WHAT THIS TASK INVOLVES »
Please put every line of the material below into a JSON list of strings, one string per line, and leave out blank lines.

DATA EXCERPTS »
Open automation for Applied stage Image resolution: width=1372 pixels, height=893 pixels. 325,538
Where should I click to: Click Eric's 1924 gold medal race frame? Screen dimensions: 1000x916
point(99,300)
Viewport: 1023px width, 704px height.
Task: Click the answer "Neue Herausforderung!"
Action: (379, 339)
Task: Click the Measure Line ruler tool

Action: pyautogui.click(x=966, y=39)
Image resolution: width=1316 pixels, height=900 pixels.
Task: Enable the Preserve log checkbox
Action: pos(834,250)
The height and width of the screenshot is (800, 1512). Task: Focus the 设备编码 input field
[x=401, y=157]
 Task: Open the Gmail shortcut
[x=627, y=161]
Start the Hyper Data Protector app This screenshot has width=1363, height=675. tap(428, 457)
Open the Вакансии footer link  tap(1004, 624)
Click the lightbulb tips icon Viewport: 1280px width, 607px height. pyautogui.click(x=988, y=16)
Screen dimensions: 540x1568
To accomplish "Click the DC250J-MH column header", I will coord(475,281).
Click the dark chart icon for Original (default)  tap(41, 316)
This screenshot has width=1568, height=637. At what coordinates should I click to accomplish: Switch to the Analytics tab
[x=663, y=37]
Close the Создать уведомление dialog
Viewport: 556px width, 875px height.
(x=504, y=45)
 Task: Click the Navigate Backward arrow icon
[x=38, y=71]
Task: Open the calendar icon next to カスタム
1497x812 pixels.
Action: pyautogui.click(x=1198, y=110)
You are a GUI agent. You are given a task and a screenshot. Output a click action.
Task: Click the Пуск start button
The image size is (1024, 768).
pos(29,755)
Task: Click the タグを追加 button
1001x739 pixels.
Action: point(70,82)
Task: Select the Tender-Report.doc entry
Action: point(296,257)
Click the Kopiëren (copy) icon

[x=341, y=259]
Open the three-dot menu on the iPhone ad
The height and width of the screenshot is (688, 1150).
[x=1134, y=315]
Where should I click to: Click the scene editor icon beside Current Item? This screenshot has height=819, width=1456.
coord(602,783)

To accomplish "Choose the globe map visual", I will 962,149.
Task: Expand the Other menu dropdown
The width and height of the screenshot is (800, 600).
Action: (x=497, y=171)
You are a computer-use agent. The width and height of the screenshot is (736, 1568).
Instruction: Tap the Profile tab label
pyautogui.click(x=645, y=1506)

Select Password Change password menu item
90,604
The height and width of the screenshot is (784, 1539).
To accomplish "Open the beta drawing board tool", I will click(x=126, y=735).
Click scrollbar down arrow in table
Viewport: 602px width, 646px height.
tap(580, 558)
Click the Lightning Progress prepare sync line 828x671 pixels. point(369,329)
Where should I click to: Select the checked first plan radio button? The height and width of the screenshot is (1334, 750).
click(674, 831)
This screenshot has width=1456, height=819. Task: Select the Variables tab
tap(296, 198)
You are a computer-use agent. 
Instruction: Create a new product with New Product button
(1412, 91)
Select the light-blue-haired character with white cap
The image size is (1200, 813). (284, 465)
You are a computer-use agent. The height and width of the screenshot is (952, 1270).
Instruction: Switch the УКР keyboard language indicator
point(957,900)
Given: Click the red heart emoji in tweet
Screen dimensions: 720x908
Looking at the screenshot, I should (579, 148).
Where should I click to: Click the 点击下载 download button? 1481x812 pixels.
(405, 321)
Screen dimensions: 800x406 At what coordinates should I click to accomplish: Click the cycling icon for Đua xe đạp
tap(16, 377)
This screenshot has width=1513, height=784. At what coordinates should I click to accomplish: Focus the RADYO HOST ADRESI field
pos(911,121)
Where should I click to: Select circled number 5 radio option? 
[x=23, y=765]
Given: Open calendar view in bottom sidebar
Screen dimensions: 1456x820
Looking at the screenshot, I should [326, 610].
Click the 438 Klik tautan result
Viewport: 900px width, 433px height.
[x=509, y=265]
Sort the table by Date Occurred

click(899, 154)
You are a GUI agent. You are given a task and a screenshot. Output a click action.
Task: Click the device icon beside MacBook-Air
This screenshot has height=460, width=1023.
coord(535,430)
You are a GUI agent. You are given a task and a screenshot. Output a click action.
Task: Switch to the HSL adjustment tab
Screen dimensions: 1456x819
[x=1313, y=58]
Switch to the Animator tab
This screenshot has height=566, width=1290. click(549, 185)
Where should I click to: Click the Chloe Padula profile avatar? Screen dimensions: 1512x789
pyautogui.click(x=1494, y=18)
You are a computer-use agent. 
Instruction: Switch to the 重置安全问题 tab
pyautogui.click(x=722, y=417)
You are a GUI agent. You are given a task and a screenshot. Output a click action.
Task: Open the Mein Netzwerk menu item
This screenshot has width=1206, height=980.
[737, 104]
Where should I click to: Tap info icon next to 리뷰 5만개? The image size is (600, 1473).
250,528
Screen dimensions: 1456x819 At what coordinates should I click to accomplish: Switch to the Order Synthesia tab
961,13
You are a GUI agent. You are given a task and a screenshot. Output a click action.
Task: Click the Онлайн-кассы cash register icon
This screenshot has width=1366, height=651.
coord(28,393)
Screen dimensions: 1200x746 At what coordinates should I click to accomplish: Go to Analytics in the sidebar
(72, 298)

SOLUTION TO THIS TASK »
[
  "Open automation for Applied stage Image resolution: width=1372 pixels, height=893 pixels. 325,538",
  "Where should I click to: Click Eric's 1924 gold medal race frame? Screen dimensions: 1000x916",
  "point(99,300)",
  "Viewport: 1023px width, 704px height.",
  "Task: Click the answer \"Neue Herausforderung!\"",
  "Action: (379, 339)",
  "Task: Click the Measure Line ruler tool",
  "Action: pyautogui.click(x=966, y=39)",
  "Image resolution: width=1316 pixels, height=900 pixels.",
  "Task: Enable the Preserve log checkbox",
  "Action: pos(834,250)",
  "The height and width of the screenshot is (800, 1512). Task: Focus the 设备编码 input field",
  "[x=401, y=157]",
  " Task: Open the Gmail shortcut",
  "[x=627, y=161]",
  "Start the Hyper Data Protector app This screenshot has width=1363, height=675. tap(428, 457)",
  "Open the Вакансии footer link  tap(1004, 624)",
  "Click the lightbulb tips icon Viewport: 1280px width, 607px height. pyautogui.click(x=988, y=16)",
  "Screen dimensions: 540x1568",
  "To accomplish \"Click the DC250J-MH column header\", I will coord(475,281).",
  "Click the dark chart icon for Original (default)  tap(41, 316)",
  "This screenshot has width=1568, height=637. At what coordinates should I click to accomplish: Switch to the Analytics tab",
  "[x=663, y=37]",
  "Close the Создать уведомление dialog",
  "Viewport: 556px width, 875px height.",
  "(x=504, y=45)",
  " Task: Click the Navigate Backward arrow icon",
  "[x=38, y=71]",
  "Task: Open the calendar icon next to カスタム",
  "1497x812 pixels.",
  "Action: pyautogui.click(x=1198, y=110)",
  "You are a GUI agent. You are given a task and a screenshot. Output a click action.",
  "Task: Click the Пуск start button",
  "The image size is (1024, 768).",
  "pos(29,755)",
  "Task: Click the タグを追加 button",
  "1001x739 pixels.",
  "Action: point(70,82)",
  "Task: Select the Tender-Report.doc entry",
  "Action: point(296,257)",
  "Click the Kopiëren (copy) icon",
  "[x=341, y=259]",
  "Open the three-dot menu on the iPhone ad",
  "The height and width of the screenshot is (688, 1150).",
  "[x=1134, y=315]",
  "Where should I click to: Click the scene editor icon beside Current Item? This screenshot has height=819, width=1456.",
  "coord(602,783)",
  "To accomplish \"Choose the globe map visual\", I will 962,149.",
  "Task: Expand the Other menu dropdown",
  "The width and height of the screenshot is (800, 600).",
  "Action: (x=497, y=171)",
  "You are a computer-use agent. The width and height of the screenshot is (736, 1568).",
  "Instruction: Tap the Profile tab label",
  "pyautogui.click(x=645, y=1506)",
  "Select Password Change password menu item",
  "90,604",
  "The height and width of the screenshot is (784, 1539).",
  "To accomplish \"Open the beta drawing board tool\", I will click(x=126, y=735).",
  "Click scrollbar down arrow in table",
  "Viewport: 602px width, 646px height.",
  "tap(580, 558)",
  "Click the Lightning Progress prepare sync line 828x671 pixels. point(369,329)",
  "Where should I click to: Select the checked first plan radio button? The height and width of the screenshot is (1334, 750).",
  "click(674, 831)",
  "This screenshot has width=1456, height=819. Task: Select the Variables tab",
  "tap(296, 198)",
  "You are a computer-use agent. ",
  "Instruction: Create a new product with New Product button",
  "(1412, 91)",
  "Select the light-blue-haired character with white cap",
  "The image size is (1200, 813). (284, 465)",
  "You are a computer-use agent. The height and width of the screenshot is (952, 1270).",
  "Instruction: Switch the УКР keyboard language indicator",
  "point(957,900)",
  "Given: Click the red heart emoji in tweet",
  "Screen dimensions: 720x908",
  "Looking at the screenshot, I should (579, 148).",
  "Where should I click to: Click the 点击下载 download button? 1481x812 pixels.",
  "(405, 321)",
  "Screen dimensions: 800x406 At what coordinates should I click to accomplish: Click the cycling icon for Đua xe đạp",
  "tap(16, 377)",
  "This screenshot has width=1513, height=784. At what coordinates should I click to accomplish: Focus the RADYO HOST ADRESI field",
  "pos(911,121)",
  "Where should I click to: Select circled number 5 radio option? ",
  "[x=23, y=765]",
  "Given: Open calendar view in bottom sidebar",
  "Screen dimensions: 1456x820",
  "Looking at the screenshot, I should [326, 610].",
  "Click the 438 Klik tautan result",
  "Viewport: 900px width, 433px height.",
  "[x=509, y=265]",
  "Sort the table by Date Occurred",
  "click(899, 154)",
  "You are a GUI agent. You are given a task and a screenshot. Output a click action.",
  "Task: Click the device icon beside MacBook-Air",
  "This screenshot has height=460, width=1023.",
  "coord(535,430)",
  "You are a GUI agent. You are given a task and a screenshot. Output a click action.",
  "Task: Switch to the HSL adjustment tab",
  "Screen dimensions: 1456x819",
  "[x=1313, y=58]",
  "Switch to the Animator tab",
  "This screenshot has height=566, width=1290. click(549, 185)",
  "Where should I click to: Click the Chloe Padula profile avatar? Screen dimensions: 1512x789",
  "pyautogui.click(x=1494, y=18)",
  "You are a computer-use agent. ",
  "Instruction: Switch to the 重置安全问题 tab",
  "pyautogui.click(x=722, y=417)",
  "You are a GUI agent. You are given a task and a screenshot. Output a click action.",
  "Task: Open the Mein Netzwerk menu item",
  "This screenshot has width=1206, height=980.",
  "[737, 104]",
  "Where should I click to: Tap info icon next to 리뷰 5만개? The image size is (600, 1473).",
  "250,528",
  "Screen dimensions: 1456x819 At what coordinates should I click to accomplish: Switch to the Order Synthesia tab",
  "961,13",
  "You are a GUI agent. You are given a task and a screenshot. Output a click action.",
  "Task: Click the Онлайн-кассы cash register icon",
  "This screenshot has width=1366, height=651.",
  "coord(28,393)",
  "Screen dimensions: 1200x746 At what coordinates should I click to accomplish: Go to Analytics in the sidebar",
  "(72, 298)"
]